Assim sendo, o generoso, que inicialmente é uma criatura frágil e presa fácil de egoístas, encontra no seu modo de ser — especialmente em função da capacidade de tolerar frustrações — uma arma também destrutiva e vingativa. E o tema da generosidade se complica mais ainda, além de se afastar perigosamente das questões de ordem moral: há prazer na renúncia, vaidade ligada a isto, e também a renúncia em situações injustas se transforma em mais um estímulo para o crescimento pessoal com a finalidade de despertar a inveja dos agressores. Só a questão da justiça é que não é cogitada, apesar de que o generoso costuma se ver como pessoa muito justa.
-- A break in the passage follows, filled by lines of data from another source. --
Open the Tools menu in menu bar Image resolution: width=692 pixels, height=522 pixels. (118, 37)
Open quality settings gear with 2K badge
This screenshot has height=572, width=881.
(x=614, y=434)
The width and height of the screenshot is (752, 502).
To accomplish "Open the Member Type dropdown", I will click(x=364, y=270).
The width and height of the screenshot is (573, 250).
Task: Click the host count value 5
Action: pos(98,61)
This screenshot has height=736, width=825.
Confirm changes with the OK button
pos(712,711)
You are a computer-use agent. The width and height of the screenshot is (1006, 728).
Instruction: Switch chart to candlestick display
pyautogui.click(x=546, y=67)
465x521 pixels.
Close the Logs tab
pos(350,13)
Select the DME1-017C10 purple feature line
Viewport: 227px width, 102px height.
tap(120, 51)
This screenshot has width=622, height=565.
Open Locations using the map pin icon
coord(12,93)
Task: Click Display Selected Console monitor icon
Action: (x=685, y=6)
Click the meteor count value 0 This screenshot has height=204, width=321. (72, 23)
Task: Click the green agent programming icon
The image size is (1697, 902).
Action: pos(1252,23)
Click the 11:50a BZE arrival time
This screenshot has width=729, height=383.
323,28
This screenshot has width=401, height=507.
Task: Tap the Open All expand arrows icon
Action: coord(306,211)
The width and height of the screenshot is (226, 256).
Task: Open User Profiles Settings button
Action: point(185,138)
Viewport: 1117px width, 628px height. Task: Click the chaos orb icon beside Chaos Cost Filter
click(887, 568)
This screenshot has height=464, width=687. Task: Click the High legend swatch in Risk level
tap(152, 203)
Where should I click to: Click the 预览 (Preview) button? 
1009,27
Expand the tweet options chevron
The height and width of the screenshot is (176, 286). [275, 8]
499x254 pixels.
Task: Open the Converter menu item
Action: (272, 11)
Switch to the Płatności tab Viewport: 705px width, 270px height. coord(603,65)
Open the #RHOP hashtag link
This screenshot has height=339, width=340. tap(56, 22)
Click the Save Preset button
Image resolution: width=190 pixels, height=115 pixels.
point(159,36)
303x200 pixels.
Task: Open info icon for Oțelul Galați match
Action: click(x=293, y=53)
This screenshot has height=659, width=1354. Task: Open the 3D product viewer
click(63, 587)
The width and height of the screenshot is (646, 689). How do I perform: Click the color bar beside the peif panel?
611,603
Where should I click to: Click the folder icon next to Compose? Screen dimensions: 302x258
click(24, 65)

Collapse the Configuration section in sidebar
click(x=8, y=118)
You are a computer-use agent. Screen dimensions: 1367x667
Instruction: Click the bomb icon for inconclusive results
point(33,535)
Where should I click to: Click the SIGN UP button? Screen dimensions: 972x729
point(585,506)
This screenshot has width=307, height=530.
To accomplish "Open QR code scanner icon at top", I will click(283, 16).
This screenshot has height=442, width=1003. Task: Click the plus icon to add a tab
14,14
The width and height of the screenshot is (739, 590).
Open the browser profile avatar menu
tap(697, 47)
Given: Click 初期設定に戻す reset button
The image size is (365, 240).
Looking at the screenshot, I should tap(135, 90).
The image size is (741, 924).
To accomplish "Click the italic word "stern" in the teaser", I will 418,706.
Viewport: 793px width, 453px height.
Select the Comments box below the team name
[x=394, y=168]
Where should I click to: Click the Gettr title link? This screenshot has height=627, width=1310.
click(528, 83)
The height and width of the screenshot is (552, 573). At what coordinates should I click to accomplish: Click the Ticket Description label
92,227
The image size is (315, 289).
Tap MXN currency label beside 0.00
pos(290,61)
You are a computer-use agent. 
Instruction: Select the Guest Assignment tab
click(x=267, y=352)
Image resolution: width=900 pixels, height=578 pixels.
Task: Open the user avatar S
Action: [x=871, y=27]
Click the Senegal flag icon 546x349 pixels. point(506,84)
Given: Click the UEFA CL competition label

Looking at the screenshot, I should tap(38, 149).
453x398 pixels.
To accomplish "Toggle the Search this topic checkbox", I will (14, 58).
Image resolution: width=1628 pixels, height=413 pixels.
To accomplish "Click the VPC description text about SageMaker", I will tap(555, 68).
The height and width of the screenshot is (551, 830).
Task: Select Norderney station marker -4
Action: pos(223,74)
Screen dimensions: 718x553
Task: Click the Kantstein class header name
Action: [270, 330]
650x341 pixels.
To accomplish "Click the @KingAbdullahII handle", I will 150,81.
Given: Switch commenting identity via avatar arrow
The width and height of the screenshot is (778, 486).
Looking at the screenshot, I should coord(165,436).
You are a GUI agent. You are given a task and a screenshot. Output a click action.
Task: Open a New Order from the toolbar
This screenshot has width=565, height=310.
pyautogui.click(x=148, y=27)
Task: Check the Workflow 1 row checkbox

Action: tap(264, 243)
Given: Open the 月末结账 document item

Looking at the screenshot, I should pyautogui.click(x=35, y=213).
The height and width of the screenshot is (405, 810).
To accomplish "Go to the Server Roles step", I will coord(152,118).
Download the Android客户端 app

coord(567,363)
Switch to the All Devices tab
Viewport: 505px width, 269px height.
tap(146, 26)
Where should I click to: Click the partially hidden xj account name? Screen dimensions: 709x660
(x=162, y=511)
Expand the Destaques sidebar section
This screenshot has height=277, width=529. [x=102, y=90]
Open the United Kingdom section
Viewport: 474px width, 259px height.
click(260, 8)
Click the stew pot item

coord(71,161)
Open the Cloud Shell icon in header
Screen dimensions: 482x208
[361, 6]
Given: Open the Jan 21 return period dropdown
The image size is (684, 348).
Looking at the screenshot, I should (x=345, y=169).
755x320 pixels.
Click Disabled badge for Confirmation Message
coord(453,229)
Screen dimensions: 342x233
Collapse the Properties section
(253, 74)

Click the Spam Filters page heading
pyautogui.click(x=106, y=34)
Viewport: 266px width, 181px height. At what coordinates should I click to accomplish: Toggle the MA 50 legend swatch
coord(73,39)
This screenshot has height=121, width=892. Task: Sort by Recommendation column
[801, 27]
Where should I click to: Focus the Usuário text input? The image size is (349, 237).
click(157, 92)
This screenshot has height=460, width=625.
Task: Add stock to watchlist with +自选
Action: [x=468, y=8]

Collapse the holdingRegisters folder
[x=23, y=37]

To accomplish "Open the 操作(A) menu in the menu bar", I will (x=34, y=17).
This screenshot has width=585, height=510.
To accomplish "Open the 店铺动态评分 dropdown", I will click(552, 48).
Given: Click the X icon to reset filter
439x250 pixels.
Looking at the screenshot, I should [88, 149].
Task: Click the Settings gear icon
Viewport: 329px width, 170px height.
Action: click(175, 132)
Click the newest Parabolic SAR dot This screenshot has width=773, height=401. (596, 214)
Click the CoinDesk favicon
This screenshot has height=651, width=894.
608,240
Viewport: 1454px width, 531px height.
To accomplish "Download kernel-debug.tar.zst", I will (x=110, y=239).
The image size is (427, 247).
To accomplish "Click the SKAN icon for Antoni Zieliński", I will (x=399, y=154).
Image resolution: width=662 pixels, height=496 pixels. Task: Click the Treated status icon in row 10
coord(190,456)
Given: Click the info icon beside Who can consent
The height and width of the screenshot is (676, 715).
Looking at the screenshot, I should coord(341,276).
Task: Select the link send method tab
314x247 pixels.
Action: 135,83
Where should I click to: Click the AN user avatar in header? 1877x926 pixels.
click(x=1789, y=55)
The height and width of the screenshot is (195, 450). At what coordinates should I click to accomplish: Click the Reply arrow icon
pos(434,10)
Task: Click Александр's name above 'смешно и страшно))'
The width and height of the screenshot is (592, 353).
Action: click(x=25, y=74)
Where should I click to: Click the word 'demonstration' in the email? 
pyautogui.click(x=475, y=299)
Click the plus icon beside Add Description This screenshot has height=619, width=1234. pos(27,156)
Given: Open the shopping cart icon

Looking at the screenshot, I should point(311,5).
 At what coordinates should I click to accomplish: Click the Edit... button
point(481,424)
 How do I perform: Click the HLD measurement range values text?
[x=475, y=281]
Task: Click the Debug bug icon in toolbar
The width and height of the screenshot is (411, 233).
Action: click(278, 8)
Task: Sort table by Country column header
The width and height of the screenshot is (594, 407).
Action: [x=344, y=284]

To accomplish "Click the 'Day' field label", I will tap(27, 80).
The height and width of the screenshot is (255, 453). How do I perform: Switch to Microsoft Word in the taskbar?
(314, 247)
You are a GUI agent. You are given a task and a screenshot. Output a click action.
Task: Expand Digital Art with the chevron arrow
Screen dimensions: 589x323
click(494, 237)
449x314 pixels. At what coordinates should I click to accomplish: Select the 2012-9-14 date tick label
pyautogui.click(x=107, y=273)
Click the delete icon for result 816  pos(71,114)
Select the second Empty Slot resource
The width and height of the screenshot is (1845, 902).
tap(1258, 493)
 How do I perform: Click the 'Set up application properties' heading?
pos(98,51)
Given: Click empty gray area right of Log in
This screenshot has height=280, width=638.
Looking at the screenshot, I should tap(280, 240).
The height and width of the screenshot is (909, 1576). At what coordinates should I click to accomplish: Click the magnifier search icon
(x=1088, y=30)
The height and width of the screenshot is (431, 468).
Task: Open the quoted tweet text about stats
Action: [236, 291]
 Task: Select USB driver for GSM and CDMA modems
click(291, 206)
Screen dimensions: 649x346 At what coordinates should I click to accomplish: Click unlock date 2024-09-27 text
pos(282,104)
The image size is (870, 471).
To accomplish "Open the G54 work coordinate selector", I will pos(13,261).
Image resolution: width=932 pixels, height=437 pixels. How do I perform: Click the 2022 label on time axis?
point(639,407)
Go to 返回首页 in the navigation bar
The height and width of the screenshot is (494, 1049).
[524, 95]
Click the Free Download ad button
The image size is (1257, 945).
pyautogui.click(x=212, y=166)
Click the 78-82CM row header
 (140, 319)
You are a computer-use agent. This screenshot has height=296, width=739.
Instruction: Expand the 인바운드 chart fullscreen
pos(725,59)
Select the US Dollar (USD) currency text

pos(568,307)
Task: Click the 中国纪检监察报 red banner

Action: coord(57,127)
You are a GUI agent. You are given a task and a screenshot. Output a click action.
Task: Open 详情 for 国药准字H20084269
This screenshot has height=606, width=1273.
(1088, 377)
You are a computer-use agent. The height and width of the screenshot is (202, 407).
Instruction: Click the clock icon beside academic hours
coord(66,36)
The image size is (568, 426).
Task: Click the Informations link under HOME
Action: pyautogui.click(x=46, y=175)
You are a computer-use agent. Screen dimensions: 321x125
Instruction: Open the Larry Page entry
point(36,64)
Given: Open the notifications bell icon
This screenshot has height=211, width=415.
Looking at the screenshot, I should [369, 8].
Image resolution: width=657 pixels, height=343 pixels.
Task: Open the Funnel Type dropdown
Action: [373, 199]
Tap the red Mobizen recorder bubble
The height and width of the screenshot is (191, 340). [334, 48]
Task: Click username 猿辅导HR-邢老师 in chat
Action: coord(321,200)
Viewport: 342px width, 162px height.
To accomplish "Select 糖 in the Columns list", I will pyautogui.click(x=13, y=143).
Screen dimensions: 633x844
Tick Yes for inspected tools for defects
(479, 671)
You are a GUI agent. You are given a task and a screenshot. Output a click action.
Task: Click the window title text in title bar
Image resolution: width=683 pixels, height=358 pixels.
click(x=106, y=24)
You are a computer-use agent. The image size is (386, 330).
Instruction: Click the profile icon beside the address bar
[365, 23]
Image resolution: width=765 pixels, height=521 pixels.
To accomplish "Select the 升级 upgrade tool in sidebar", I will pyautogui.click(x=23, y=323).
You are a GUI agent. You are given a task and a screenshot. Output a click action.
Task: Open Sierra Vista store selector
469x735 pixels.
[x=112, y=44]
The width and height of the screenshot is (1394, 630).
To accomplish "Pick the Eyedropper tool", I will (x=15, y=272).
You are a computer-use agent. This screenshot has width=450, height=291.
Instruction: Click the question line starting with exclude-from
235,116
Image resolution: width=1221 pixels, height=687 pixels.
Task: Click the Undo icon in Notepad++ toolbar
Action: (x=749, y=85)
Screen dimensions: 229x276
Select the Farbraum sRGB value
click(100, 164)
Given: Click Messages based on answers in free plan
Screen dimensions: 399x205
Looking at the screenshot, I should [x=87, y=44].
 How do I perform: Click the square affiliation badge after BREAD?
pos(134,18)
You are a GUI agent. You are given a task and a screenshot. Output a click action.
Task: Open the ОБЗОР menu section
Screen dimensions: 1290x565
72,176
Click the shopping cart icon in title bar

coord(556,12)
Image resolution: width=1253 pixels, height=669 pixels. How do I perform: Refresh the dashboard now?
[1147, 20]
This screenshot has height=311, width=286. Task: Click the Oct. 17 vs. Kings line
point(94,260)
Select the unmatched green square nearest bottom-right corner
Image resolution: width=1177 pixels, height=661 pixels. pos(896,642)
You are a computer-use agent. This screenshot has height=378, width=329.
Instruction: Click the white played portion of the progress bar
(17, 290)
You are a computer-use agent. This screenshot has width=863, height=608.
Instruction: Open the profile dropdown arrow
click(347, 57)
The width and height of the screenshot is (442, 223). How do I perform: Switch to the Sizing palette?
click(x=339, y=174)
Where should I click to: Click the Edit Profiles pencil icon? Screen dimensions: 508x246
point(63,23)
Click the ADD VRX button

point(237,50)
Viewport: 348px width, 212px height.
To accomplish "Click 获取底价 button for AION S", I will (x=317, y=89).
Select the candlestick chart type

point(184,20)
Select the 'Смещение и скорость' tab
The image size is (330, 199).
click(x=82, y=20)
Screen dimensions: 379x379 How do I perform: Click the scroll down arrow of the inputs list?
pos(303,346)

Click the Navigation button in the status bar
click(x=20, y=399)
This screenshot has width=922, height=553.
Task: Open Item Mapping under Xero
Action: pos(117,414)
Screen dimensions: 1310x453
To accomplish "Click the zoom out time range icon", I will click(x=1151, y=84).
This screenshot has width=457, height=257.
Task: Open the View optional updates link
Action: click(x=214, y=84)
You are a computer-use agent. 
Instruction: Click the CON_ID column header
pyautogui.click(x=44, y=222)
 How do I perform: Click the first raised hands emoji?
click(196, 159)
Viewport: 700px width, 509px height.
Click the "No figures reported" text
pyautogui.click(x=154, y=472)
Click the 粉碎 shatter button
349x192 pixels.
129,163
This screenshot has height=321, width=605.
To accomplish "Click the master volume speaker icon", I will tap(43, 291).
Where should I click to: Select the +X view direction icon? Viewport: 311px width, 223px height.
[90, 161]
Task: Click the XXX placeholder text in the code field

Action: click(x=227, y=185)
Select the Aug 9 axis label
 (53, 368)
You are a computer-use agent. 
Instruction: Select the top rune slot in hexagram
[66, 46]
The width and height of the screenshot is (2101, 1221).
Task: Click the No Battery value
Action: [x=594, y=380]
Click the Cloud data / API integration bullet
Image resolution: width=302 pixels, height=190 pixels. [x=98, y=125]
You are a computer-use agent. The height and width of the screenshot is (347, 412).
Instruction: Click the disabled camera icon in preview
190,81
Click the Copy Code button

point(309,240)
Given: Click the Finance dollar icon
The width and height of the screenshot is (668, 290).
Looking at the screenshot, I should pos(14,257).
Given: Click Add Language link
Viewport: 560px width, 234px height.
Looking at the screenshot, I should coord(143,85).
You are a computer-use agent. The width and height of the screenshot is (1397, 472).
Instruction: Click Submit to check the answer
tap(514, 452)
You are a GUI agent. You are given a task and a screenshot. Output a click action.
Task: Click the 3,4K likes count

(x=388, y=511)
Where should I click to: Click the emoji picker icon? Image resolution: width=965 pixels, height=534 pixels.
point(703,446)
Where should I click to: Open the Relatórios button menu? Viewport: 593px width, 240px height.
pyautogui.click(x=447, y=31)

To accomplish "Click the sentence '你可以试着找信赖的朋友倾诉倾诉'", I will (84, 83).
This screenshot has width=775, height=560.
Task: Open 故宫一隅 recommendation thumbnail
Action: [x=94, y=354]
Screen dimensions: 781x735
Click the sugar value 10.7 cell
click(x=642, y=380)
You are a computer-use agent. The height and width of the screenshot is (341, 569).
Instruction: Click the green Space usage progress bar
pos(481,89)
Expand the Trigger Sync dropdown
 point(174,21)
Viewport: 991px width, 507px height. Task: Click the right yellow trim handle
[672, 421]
Não há dúvidas de que o generoso é um tipo humano bastante mais complexo e sofisticado do que o egoísta. Este último não possui grande sutileza, apesar de se ver como criatura esperta e hábil; na realidade é uma criança, apenas tentando buscar os meios mais fáceis para a satisfação de suas necessidades e desejos; não tem pretensões de ordem moral e nem sofre de grandes contradições; sofre apenas por se perceber incompleto no seu desenvolvimento e bastante mais pobre de capacidade criativa.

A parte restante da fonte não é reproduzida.